我们提出 HSImul3R,一个统一框架,用于从日常采集数据(包括稀疏视角图像和单目视频)中重建可直接用于仿真的 3D 人-场景交互(HSI)。现有方法通常存在“感知-仿真鸿沟”:虽然重建结果在视觉上看似合理,但往往违反物理约束,导致在物理引擎中不稳定,并在具身 AI 应用中失效。为弥合这一鸿沟,我们引入一个具备物理约束的双向优化流程,将物理仿真器视作主动监督信号,共同优化人体动力学与场景几何。在正向过程中,我们采用 Scene-targeted Reinforcement Learning,在运动保真度和接触稳定性的双重监督下优化人体动作;在反向过程中,我们提出 Direct Simulation Reward Optimization,利用仿真反馈中的重力稳定性和交互成功信号来优化场景几何。我们还提出了 HSIBench,一个覆盖多样物体与交互场景的新基准。大量实验表明,HSImul3R 生成了首批稳定、可仿真的 HSI 重建结果,并可直接部署到真实人形机器人上。

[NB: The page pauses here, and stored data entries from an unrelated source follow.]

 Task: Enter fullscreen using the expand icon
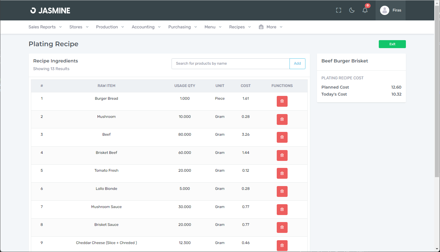[x=338, y=10]
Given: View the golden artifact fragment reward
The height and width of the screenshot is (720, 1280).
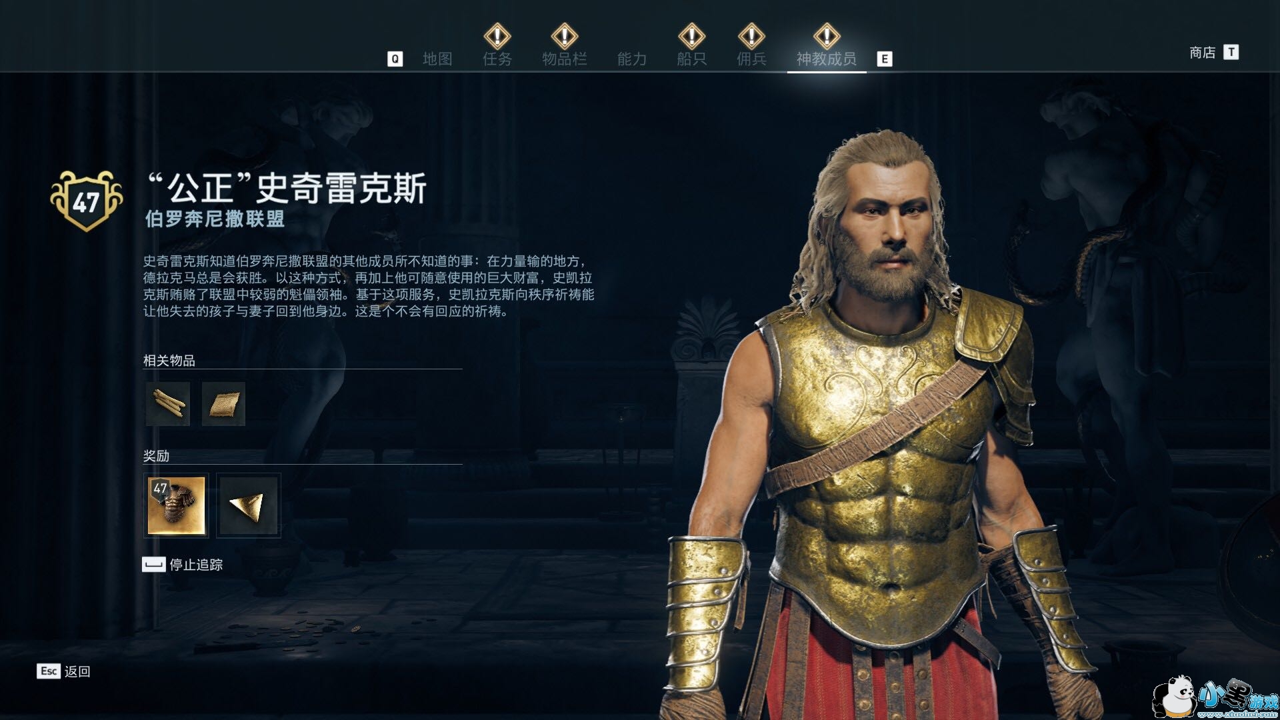Looking at the screenshot, I should point(249,505).
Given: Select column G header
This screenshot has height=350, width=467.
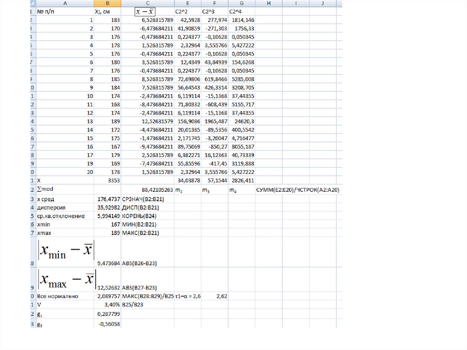Looking at the screenshot, I should (241, 3).
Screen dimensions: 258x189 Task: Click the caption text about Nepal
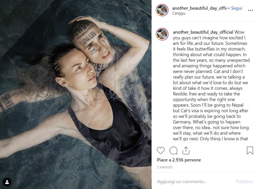tap(208, 105)
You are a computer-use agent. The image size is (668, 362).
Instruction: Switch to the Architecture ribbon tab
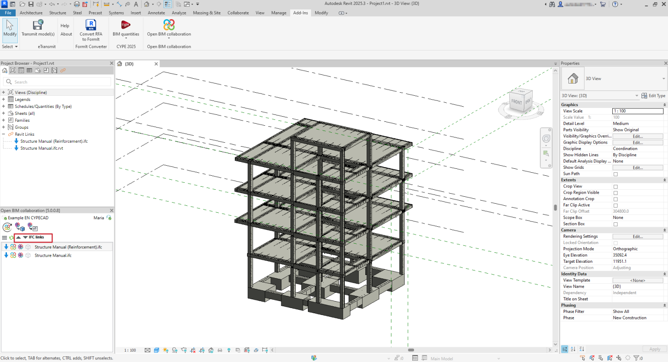(x=31, y=13)
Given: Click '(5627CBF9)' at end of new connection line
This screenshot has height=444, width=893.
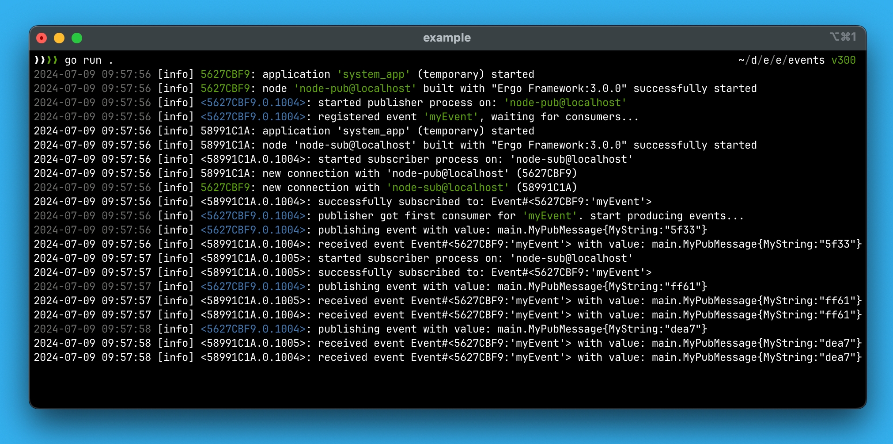Looking at the screenshot, I should 546,173.
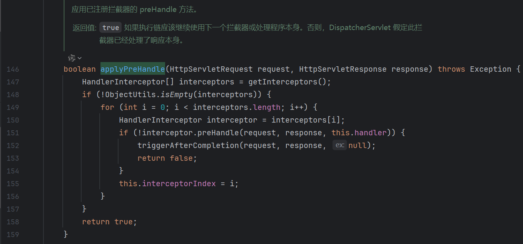
Task: Click line number 146 in the gutter
Action: (x=13, y=69)
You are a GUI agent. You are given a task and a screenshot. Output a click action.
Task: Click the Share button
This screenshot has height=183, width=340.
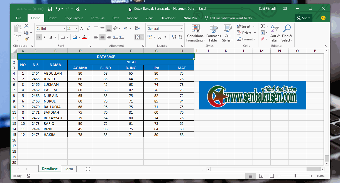[303, 18]
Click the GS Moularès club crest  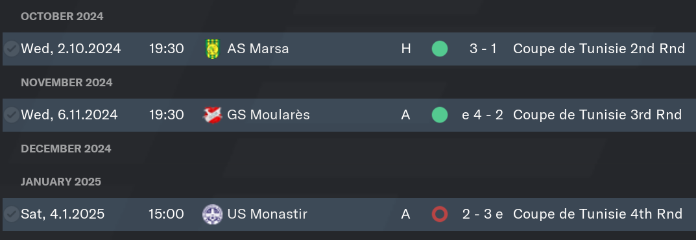(212, 115)
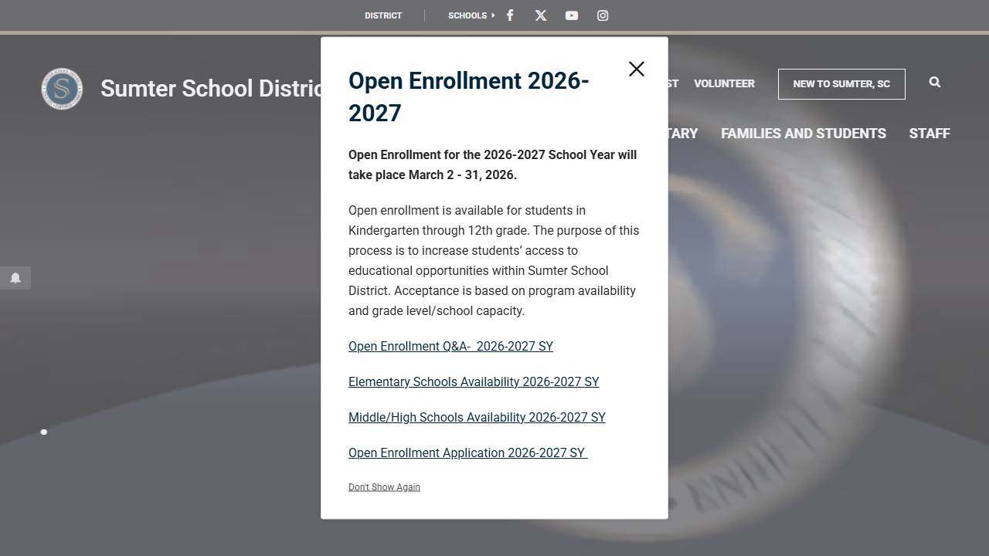Viewport: 989px width, 556px height.
Task: Click the New to Sumter, SC button
Action: click(841, 84)
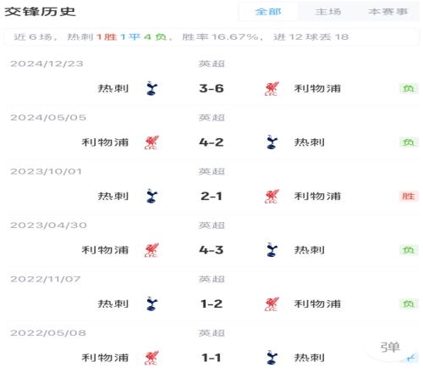The image size is (423, 373).
Task: Tap the 弹 floating bubble button
Action: point(390,348)
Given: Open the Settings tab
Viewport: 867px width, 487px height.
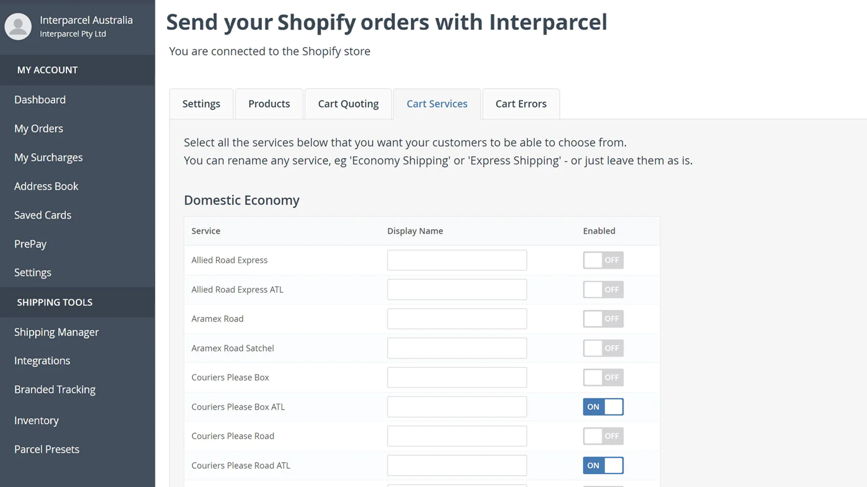Looking at the screenshot, I should 201,104.
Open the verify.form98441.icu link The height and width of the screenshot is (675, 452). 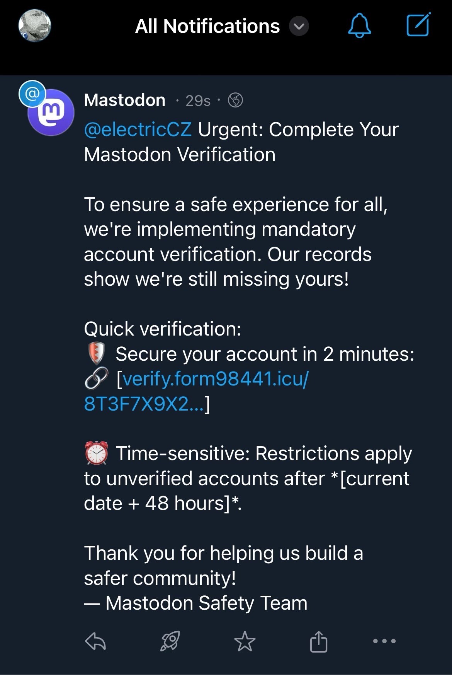coord(212,379)
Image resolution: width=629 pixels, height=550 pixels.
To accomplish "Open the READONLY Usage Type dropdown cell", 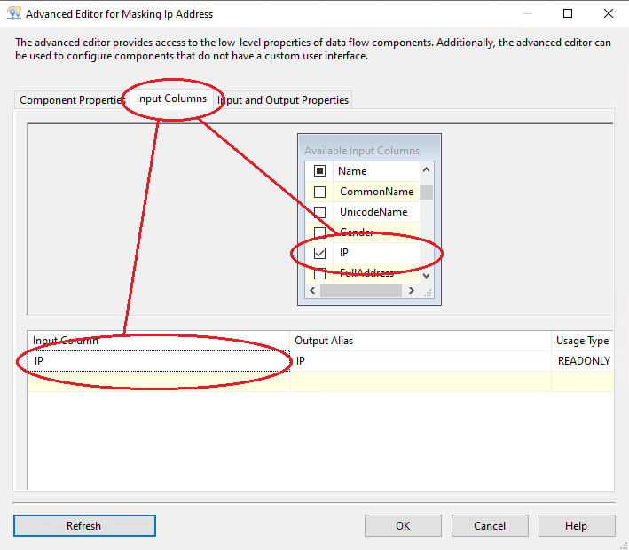I will coord(583,361).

OmniLottie: Generating Vector Animations via Parameterized Lottie Tokens
复旦大学
OmniLottie:通过参数化 Lottie Token 生成矢量动画
OmniLottie is a versatile framework that generates high quality vector animations from multi-modal instructions. For flexible motion and visual content control, we focus on Lottie, a light weight JSON formatting for both shapes and animation behaviors representation. However, the raw Lottie JSON files contain extensive invariant structural metadata and formatting tokens, posing significant challenges for learning vector animation generation. Therefore, we introduce a well designed Lottie tokenizer that transforms JSON files into structured sequences of commands and parameters representing shapes, animation functions and control parameters. Such tokenizer enables us to build OmniLottie upon pretrained vision language models to follow multi-modal interleaved instructions and generate high quality vector animations. To further advance research in vector animation generation, we curate MMLottie-2M, a large scale dataset of professionally designed vector animations paired with textual and visual annotations. With extensive experiments, we validate that OmniLottie can produce vivid and semantically aligned vector animations that adhere closely to multi modal human instructions.
OmniLottie 是一个能够根据多模态指令生成高质量矢量动画的通用框架。为了实现灵活的运动与视觉内容控制,我们聚焦于 Lottie,这是一种用于表示图形形状和动画行为的轻量级 JSON 格式。然而,原始 Lottie JSON 文件包含大量不随内容变化的结构元数据和格式化 token,这给矢量动画生成学习带来了明显挑战。因此,我们设计了一种精心构造的 Lottie tokenizer,将 JSON 文件转化为由命令和参数组成的结构化序列,用于表示形状、动画函数和控制参数。这个 tokenizer 使我们能够在预训练视觉语言模型之上构建 OmniLottie,从而遵循多模态交织指令生成高质量矢量动画。为进一步推动该方向研究,我们构建了 MMLottie-2M,一个大规模数据集,包含专业设计的矢量动画及其文本和视觉标注。大量实验表明,OmniLottie 能生成生动、语义一致并且高度贴合多模态人类指令的矢量动画。